Comment by jostmey

Comment by jostmey 3 days ago

18 replies

I noticed how ChatGPT got progressively worse at helping me with my research. I gave up on ChatGPT 5 and just switched Grok and Gemini. I couldn’t be happier that I switched.

azan_ 3 days ago

It's amazing how different are the experiences different people have. To me every new version of chatgpt was an improvement and gemini is borderline unusable.

  • farcitizen 3 days ago

    I got the same experience. Dont get how people are saying gemini is so good.

    • 0xbadcafebee 3 days ago

      A lot of people still have a shallow understanding of how LLMs work. Each version of a model has different qualities than the last, each model is better or worse at some things than others, and each responds differently to different prompts, styles. Some smaller models perform better than larger ones. Sometimes you should use a system prompt, sometimes you shouldn't. Tuning settings for the model inference (temperature, top_p, penalties, etc) significantly influence the outcome. (https://www.promptingguide.ai/introduction/settings, https://platform.openai.com/docs/guides/optimizing-llm-accur...)

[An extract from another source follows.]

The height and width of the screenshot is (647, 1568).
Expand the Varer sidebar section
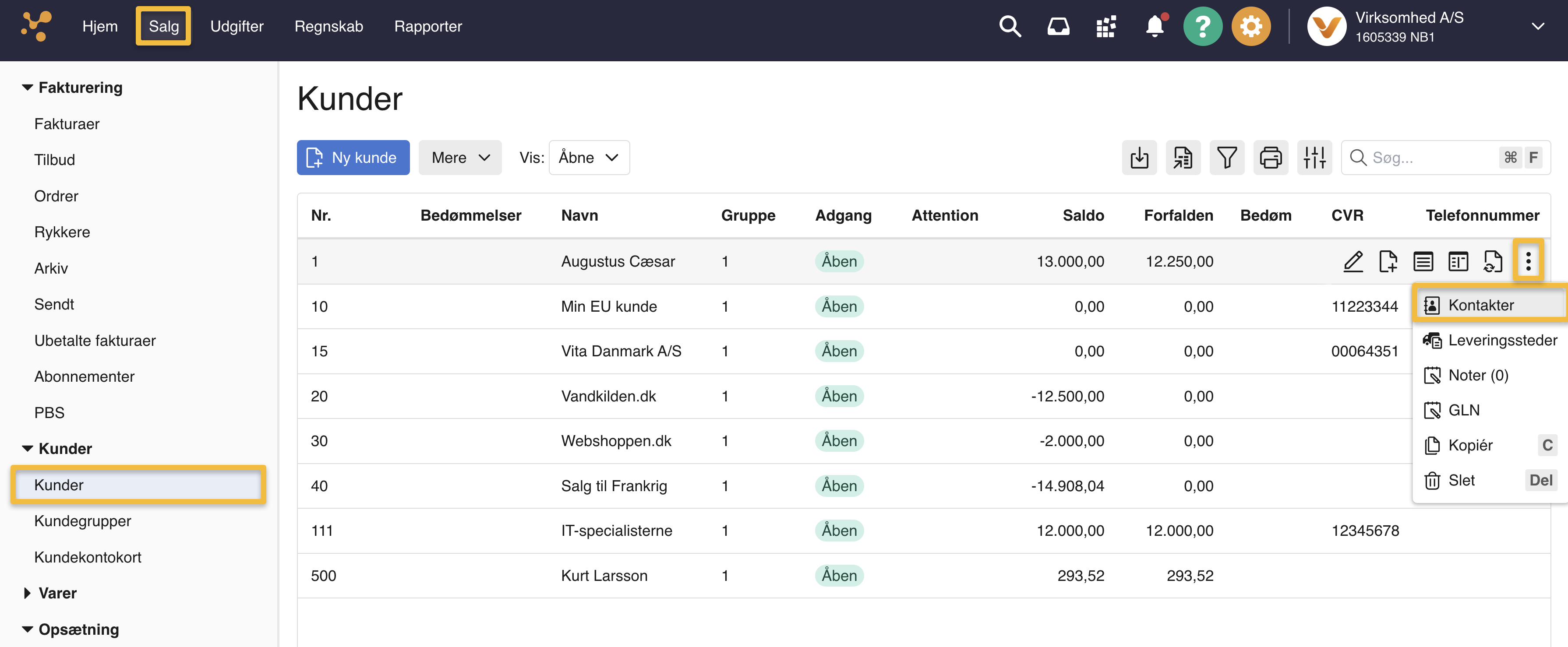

      Most "big name" models' interfaces don't let you change settings, or not easily. Power users learn to use different interfaces and look up guides to tweak models to get better results. You don't have to just shrug your shoulders and switch models. OpenAI's power interface: https://platform.openai.com/playground Anthropic's power interface: https://platform.claude.com/ For self-hosted/platform-agnostic, OpenWebUI is great: https://openwebui.com/

    • europeanNyan 3 days ago

      Gemini has a great model, but it's a bad product. I feel much happier using ChatGPT because Gemini just seems so barebones and unpolished. It has this feeling of a tech demo.

  • tgtweak 3 days ago

    Very curious for what use cases you're finding gemini unusable.

    • azan_ 3 days ago

      Scientific research and proof-reading. Gemini is the laziest LLM I've used. Frequently he will lie that he searched for something and just make stuff up, basically never happens to me when I'm using gpt5.2.

      • buu700 2 days ago

        The way I summed it up to a friend recently is that Gemini 3 is smarter but Grok 4 works harder. Very loose approximation, but roughly maps to my experience. Both are extremely useful (as is GPT-5.2), but I use them on different tasks and sometimes need to manage them a bit differently.

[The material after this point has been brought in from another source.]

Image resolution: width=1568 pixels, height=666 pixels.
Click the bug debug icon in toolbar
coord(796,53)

      • flexagoon 3 days ago

        Do you use it directly? I've only used it though Kagi Assistant but it works better than any other model for me

    • wltr 2 days ago

      Any coding task produces some trash, while I can prototype with ChatGPT quite a lot, sometimes delivering the entire app almost entirely vibe-coded. Gemini, it takes a few prompts for it to get me mad and just close the tab. I use only the free web versions, never agentic ‘mess with my files’ thing. Claude, is even better than that, but I keep it for serious tasks only, so good it is.

    • double0jimb0 3 days ago

      In my experience with Gemini, I find it incapable of not hallucinating.

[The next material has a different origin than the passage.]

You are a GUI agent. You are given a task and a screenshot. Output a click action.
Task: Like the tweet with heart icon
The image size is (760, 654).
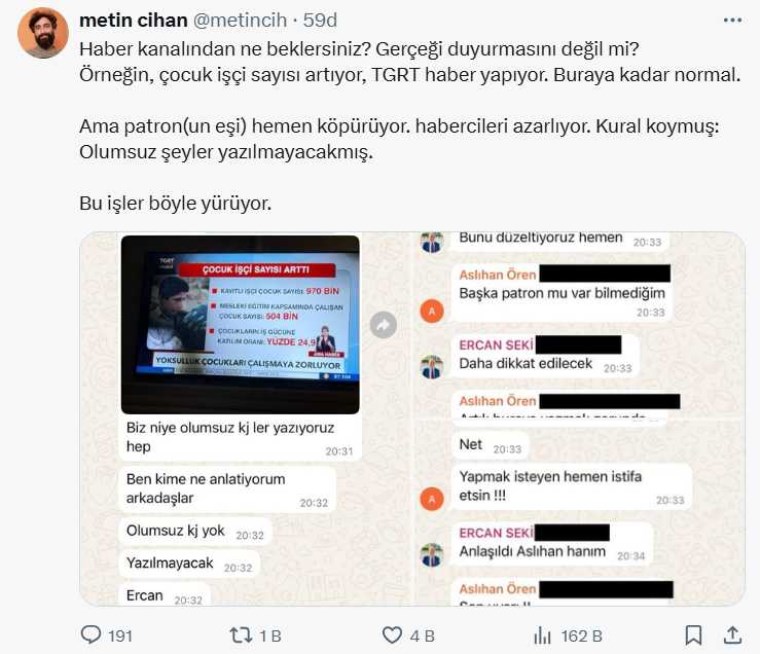(x=392, y=635)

    • subscribed 2 days ago

      Gemini loves to ignore Gemini.md instructions from the first minutes, to replace half of the python script with "# other code...", or to try to delete files OUTSIDE of the project directory, then apologise profusely, and try it again.

      Utterly unreliable. I get better results, faster, editing parts of the code with Claude in a web ui, lol.

mmcwilliams 2 days ago

Odd, I've found that Gemini will completely fabricate the content of specific DOIs despite being corrected and even it providing a link to a paper which shows it is off about the title and subject of a paper it will cite. This obviously concerns me about its effectiveness as a research aide.

amelius 3 days ago

Why not Claude?

  • esperent 3 days ago

    The limits on the $20 plan are too low compared to Gemini and ChatGPT. They're too low to do any serious work at all.

  • jostmey 3 days ago

    I personally find Claude the best at coding, but it’s usefulness doesn’t seem to extend to scientific research and writing

  • 650REDHAIR 3 days ago

    Because I’m sick of paying $20 for an hour of claude before it throttles me.